Plagued by endless pre-production problems from crew to cast, “Jane Got a Gun” is a 2016 American action Western film directed by Gavin O’Connor and written by Brian Duffield, Joel Edgerton, and Anthony Tambakis. The film stars Natalie Portman (who is also credited as a producer on the film) as Jane Hammond, a woman who asks her ex-lover, Dan Frost (Edgerton) for help in order to save her outlaw husband, Bill Hammond (Noah Emmerich) from a gang led by John Bishop (Ewan McGregor) out to kill him. The film was released on January 29, 2016 to critical acclaim but not very much money. Boo!
Anyway, despite not drawing much in box-office takings, the film has heart.

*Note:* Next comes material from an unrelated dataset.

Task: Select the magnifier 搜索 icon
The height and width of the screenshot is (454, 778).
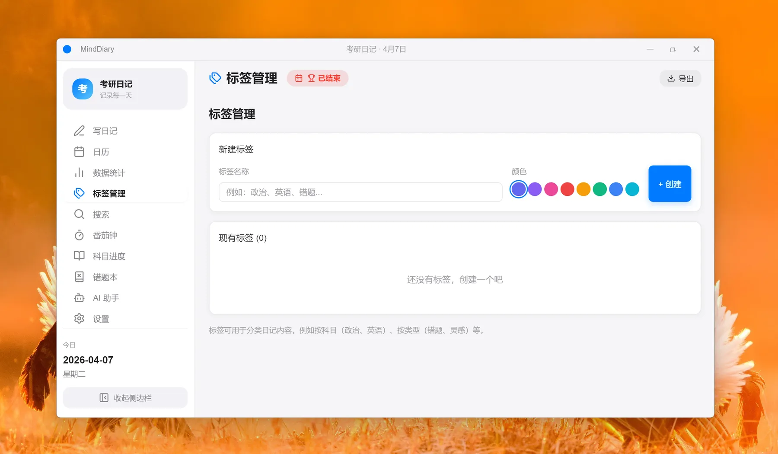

The story tenderly opens with Jane telling her 2-year-old daughter a bedtime story over credits before quickly moving into a scene where her ex-outlaw husband, Bill Hammond, is seen heading back to the house on a horse, his back ridden with bullets. As Portman’s character provides 1870s type A&E to his wounds, she learns from him that he was attacked by the Bishop Boys, a wanted gang of outlaws who once enslaved her into their prostitution business.
She bandages him up nicely and heads out to seek the only good gunslinger she knows – her ex-lover and fiancee, Dan Frost, to help her take the Bishop Boys down. Still nursing feelings of hurt and betrayal at Jane for not staying loyal to their love while he was away at war, Dan initially refuses to help her. However, like most heroes in Westerns, he can’t help but save the day for Jane when he unexpectedly encounters her shooting an old foe from the gang, point-blank, when he taunts her about her painful past.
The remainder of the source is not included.